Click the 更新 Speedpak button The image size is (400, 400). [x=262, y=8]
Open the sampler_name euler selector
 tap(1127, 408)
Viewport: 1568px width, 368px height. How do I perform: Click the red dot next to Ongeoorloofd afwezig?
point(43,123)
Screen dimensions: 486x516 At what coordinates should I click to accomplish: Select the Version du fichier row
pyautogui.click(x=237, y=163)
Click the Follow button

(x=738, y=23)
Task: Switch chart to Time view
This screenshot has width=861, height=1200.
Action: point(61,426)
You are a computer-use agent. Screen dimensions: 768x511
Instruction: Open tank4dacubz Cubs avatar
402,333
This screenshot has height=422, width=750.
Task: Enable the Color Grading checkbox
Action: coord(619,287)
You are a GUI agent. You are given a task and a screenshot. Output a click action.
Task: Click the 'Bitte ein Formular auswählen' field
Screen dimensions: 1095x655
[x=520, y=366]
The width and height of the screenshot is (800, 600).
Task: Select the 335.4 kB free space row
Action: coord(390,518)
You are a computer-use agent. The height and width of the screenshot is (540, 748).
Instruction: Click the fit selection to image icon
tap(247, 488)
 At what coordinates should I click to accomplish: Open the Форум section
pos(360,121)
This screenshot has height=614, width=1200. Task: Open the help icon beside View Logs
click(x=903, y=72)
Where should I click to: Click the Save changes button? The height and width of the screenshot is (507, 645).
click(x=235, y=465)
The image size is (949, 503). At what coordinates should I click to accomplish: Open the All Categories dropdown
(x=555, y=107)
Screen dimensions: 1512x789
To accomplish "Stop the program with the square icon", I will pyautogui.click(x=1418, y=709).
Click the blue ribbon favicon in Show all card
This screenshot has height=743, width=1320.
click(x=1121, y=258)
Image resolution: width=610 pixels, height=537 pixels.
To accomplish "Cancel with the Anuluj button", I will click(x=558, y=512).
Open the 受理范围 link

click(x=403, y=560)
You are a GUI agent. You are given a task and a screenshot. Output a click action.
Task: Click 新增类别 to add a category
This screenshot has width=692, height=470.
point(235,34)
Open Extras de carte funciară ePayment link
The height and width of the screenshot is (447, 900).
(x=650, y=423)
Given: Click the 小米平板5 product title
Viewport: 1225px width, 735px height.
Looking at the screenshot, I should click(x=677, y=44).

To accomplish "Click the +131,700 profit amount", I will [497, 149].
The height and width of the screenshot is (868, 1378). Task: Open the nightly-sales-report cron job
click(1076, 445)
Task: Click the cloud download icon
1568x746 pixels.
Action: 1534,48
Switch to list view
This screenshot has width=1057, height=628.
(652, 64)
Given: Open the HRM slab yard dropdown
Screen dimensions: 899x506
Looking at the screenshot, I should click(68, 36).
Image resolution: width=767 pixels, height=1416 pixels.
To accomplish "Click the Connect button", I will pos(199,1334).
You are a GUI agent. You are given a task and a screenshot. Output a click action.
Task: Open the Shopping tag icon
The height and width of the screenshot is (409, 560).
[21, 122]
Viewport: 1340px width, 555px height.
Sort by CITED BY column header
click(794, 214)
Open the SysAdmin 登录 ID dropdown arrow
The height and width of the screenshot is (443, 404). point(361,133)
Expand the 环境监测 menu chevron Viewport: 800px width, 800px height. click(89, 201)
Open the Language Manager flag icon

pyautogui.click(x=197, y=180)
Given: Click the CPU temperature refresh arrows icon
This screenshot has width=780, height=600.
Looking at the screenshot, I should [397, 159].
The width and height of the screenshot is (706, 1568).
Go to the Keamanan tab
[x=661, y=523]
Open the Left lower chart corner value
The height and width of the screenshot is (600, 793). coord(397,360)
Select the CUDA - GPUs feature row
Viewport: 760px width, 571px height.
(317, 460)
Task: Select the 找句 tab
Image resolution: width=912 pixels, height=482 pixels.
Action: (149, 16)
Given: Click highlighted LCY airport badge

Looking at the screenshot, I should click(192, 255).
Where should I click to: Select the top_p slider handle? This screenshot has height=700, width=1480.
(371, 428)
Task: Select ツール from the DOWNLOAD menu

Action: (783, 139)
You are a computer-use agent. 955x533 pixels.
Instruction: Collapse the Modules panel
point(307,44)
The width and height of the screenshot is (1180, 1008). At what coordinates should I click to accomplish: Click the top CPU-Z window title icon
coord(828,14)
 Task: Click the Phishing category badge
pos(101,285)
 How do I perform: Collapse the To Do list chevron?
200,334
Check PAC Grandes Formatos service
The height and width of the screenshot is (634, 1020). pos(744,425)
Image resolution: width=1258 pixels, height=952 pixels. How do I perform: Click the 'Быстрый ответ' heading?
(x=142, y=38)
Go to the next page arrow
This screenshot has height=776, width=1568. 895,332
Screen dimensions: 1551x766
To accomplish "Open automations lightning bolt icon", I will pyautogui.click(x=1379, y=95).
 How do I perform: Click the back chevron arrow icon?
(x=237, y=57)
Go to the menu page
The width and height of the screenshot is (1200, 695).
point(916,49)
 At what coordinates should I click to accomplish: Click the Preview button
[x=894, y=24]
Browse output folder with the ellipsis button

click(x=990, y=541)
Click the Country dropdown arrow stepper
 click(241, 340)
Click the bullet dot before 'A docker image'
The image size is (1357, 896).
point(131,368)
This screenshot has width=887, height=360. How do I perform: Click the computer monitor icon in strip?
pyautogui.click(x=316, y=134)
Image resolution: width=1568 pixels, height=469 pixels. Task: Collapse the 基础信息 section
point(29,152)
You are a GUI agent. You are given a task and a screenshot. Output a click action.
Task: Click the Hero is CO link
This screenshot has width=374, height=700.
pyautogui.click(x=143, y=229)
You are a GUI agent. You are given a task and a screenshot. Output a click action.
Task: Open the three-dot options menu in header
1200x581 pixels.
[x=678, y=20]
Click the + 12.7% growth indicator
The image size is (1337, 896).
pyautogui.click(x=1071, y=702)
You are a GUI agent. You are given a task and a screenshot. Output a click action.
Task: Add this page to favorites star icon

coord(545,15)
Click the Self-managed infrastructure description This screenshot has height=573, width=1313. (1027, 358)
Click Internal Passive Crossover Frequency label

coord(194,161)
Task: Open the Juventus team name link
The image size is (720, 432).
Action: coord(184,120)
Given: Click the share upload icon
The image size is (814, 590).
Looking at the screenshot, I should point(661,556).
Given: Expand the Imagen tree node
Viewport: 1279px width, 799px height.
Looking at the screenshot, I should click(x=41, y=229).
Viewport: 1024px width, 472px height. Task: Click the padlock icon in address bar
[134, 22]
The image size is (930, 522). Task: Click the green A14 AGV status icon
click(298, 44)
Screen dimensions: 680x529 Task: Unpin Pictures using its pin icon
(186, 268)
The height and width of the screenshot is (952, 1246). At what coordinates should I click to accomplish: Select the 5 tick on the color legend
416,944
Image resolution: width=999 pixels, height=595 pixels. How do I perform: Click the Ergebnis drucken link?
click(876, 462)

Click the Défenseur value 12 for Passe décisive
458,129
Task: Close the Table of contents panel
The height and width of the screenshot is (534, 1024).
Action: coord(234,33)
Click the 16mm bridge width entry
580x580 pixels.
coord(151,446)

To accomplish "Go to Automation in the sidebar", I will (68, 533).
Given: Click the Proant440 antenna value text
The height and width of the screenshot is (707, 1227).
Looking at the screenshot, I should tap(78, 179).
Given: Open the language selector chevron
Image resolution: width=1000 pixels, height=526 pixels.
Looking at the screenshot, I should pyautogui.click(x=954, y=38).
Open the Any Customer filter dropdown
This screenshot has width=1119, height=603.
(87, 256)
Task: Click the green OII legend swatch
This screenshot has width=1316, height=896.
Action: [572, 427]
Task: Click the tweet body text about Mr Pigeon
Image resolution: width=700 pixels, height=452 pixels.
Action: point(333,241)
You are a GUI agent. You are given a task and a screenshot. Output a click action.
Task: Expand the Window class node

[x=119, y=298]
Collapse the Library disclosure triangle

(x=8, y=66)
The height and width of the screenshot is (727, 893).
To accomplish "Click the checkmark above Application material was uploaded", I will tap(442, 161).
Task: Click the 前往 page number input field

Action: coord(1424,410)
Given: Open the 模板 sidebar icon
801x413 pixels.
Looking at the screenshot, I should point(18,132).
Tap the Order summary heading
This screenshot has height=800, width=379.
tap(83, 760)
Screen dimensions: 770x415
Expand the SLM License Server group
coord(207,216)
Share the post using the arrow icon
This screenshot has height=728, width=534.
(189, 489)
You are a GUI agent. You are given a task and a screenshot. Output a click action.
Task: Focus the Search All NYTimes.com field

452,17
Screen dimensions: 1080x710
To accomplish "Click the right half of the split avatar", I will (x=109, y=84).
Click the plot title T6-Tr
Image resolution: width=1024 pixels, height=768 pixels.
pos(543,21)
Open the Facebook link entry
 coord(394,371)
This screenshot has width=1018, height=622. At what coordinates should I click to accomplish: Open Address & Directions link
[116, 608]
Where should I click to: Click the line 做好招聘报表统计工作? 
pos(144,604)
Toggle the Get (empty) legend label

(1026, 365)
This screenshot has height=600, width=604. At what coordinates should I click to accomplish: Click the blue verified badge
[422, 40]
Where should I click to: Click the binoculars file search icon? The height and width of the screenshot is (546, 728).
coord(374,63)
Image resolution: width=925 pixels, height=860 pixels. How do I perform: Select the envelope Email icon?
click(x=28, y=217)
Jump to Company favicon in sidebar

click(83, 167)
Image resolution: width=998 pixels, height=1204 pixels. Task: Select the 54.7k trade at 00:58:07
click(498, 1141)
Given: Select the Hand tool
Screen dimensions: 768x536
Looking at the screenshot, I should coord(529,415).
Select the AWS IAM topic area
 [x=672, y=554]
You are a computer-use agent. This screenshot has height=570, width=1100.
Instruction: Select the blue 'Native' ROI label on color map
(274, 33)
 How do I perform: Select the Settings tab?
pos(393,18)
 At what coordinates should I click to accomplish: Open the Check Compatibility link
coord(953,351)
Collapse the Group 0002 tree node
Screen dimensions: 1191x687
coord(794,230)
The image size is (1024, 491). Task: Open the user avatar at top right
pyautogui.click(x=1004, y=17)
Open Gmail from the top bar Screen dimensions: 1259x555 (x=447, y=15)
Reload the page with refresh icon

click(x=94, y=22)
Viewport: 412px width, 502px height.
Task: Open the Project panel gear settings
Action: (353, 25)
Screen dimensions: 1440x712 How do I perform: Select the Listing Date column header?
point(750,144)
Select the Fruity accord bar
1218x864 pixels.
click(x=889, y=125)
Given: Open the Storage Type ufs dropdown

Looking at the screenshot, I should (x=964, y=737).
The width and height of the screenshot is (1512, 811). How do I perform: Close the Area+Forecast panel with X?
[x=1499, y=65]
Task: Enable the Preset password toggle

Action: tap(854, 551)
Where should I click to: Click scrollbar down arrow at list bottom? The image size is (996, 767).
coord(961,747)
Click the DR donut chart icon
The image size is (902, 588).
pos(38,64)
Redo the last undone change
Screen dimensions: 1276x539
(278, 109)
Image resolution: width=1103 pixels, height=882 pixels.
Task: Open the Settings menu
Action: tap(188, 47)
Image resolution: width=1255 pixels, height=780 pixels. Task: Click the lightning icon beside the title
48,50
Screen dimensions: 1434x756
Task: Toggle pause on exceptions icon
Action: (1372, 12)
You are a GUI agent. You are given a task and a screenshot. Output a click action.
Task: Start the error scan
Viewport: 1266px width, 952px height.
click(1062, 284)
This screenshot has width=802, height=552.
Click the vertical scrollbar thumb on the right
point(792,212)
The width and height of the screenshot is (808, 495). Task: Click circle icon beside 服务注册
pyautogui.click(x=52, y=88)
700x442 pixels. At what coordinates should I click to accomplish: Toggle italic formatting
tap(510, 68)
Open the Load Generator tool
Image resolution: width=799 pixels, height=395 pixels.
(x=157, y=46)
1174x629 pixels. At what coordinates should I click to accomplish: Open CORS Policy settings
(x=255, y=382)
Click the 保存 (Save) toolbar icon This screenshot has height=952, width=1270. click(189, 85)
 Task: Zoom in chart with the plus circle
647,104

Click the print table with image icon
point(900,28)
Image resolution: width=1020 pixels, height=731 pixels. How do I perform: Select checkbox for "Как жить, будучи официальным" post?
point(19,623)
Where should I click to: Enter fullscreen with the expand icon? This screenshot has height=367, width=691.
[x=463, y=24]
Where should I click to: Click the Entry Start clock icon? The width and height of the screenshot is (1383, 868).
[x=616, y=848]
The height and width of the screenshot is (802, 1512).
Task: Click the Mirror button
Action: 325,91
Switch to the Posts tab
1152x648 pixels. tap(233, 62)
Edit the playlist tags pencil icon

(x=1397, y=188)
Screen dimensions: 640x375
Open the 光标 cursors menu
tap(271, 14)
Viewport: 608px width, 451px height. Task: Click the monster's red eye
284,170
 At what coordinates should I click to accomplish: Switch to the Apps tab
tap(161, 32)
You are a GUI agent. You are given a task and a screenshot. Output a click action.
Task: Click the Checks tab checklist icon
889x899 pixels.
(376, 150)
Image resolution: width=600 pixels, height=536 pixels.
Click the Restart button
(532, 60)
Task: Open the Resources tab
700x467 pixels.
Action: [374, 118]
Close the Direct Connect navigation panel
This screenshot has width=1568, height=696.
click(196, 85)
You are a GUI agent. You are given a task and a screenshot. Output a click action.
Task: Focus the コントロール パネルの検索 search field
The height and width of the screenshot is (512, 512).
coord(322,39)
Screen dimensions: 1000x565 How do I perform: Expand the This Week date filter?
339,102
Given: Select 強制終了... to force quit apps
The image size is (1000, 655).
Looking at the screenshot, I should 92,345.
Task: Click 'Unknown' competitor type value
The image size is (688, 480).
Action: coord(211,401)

- _What is needed_
For each line in the entries that holds "tree", return that line.

- _Your solution_
Given: Expand the Imagen tree node
Collapse the Group 0002 tree node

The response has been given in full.